» **WHAT THE TASK ASKS**: Please give a word-for-word repeat of the line containing "This screenshot has width=1080, height=958." and all lines that come after it in the entries below, ending at the last line.
[Opening RECORDS FOR THE TASK section]
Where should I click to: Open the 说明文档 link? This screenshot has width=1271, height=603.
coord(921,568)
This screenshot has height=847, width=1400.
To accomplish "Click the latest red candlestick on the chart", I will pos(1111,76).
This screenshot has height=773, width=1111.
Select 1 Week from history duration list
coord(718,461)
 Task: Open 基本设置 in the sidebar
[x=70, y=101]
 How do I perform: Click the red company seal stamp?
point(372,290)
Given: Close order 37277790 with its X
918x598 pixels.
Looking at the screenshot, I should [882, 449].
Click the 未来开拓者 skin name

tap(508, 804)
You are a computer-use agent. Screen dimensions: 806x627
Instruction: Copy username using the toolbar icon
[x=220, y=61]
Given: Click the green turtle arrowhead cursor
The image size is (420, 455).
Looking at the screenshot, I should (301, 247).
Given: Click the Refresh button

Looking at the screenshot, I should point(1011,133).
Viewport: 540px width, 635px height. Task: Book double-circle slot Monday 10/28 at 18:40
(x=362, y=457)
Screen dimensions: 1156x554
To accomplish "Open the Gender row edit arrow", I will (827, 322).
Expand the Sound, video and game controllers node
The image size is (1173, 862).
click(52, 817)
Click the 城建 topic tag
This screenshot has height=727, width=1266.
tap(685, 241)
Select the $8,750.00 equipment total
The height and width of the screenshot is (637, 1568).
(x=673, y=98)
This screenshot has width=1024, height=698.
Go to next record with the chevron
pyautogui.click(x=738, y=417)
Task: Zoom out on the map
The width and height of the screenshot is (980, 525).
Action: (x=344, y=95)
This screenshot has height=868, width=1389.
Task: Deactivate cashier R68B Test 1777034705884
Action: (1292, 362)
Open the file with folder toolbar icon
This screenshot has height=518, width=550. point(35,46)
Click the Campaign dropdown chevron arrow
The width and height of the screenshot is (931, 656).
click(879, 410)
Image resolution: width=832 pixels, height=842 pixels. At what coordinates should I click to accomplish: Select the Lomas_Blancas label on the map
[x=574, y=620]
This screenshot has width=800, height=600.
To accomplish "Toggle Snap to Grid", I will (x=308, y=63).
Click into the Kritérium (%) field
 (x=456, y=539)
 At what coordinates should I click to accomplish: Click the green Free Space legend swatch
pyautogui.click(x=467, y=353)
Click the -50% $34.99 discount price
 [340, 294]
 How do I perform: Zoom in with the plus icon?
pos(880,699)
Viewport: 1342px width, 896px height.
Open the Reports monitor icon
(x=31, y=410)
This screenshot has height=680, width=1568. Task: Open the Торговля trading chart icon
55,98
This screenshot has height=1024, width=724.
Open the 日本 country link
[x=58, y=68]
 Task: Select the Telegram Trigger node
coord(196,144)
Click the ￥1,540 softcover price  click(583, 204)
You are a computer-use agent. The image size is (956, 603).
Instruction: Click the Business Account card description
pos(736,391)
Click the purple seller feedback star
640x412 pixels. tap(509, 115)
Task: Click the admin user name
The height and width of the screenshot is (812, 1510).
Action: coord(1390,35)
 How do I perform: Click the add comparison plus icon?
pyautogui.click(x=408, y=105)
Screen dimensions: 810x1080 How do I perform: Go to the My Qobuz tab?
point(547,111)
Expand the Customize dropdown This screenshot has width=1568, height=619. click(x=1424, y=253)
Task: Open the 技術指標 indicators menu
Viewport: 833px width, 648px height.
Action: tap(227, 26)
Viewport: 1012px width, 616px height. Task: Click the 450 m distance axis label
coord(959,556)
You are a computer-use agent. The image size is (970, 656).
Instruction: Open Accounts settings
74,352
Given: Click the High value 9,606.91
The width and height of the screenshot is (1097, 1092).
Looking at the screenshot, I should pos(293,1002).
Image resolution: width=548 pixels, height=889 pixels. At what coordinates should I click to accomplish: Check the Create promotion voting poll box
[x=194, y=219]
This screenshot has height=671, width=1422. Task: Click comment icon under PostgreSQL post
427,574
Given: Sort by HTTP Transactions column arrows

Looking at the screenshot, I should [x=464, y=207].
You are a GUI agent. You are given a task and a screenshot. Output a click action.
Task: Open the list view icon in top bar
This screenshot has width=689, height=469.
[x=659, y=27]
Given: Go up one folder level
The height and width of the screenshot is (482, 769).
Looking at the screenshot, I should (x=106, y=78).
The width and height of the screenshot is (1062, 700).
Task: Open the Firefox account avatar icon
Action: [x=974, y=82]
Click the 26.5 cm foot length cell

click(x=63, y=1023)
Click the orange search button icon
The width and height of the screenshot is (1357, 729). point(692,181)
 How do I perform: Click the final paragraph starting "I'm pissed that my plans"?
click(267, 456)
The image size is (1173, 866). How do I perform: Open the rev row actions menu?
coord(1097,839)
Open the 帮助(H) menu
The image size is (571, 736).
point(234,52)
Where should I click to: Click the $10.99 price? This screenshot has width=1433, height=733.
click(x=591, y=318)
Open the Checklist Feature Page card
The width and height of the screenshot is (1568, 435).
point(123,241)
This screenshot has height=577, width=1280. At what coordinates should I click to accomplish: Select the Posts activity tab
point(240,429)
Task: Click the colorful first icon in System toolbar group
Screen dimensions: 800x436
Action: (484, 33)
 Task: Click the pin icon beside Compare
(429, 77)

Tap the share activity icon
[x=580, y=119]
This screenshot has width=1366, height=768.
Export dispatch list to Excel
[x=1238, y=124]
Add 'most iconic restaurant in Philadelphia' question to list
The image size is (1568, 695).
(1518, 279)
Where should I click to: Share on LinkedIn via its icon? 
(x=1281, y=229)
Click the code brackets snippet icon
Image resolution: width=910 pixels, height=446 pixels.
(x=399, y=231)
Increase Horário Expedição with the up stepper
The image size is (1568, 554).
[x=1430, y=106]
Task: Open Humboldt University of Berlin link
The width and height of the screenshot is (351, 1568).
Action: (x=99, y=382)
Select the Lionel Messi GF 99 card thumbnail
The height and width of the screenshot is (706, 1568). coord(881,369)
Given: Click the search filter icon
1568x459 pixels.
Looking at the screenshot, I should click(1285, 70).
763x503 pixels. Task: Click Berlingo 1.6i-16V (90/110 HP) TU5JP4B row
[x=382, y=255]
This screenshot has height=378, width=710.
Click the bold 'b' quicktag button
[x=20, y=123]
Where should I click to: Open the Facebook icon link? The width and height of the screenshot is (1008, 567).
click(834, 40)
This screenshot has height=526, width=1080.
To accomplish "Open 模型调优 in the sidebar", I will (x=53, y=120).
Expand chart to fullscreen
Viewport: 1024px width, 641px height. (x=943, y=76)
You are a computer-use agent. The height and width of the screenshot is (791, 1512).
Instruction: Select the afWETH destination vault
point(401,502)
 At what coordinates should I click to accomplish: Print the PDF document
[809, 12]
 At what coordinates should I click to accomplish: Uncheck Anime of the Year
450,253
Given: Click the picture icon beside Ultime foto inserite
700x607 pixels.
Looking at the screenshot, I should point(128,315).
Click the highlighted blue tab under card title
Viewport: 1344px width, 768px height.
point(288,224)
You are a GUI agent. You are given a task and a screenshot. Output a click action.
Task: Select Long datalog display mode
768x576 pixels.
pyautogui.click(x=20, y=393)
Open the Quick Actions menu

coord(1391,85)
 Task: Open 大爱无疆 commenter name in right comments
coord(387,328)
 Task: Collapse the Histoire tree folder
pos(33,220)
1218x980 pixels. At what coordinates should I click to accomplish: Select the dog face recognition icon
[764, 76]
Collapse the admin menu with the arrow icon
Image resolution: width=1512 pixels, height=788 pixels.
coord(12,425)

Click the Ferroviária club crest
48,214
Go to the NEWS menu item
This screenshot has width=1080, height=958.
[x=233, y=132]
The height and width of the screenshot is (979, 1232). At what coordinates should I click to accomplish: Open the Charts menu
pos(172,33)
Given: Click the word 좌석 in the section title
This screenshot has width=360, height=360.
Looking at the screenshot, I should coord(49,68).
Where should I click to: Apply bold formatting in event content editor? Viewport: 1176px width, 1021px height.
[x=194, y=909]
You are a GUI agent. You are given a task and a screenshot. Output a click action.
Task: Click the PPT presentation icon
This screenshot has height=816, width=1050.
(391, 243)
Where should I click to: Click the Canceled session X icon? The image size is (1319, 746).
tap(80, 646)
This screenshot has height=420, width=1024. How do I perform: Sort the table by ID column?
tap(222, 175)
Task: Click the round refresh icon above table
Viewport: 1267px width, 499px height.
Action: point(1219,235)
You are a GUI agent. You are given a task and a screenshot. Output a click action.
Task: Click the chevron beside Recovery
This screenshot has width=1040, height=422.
[Closing RECORDS FOR THE TASK section]
» **WRITTEN RESPONSE**:
This screenshot has width=1080, height=958.
[x=233, y=132]
The height and width of the screenshot is (979, 1232). At what coordinates should I click to accomplish: Open the Charts menu
pos(172,33)
Given: Click the word 좌석 in the section title
This screenshot has width=360, height=360.
Looking at the screenshot, I should coord(49,68).
Where should I click to: Apply bold formatting in event content editor? Viewport: 1176px width, 1021px height.
[x=194, y=909]
You are a GUI agent. You are given a task and a screenshot. Output a click action.
Task: Click the PPT presentation icon
This screenshot has height=816, width=1050.
(391, 243)
Where should I click to: Click the Canceled session X icon? The image size is (1319, 746).
tap(80, 646)
This screenshot has height=420, width=1024. How do I perform: Sort the table by ID column?
tap(222, 175)
Task: Click the round refresh icon above table
Viewport: 1267px width, 499px height.
Action: point(1219,235)
You are a GUI agent. You are given a task and a screenshot. Output a click action.
Task: Click the chevron beside Recovery
This screenshot has width=1040, height=422.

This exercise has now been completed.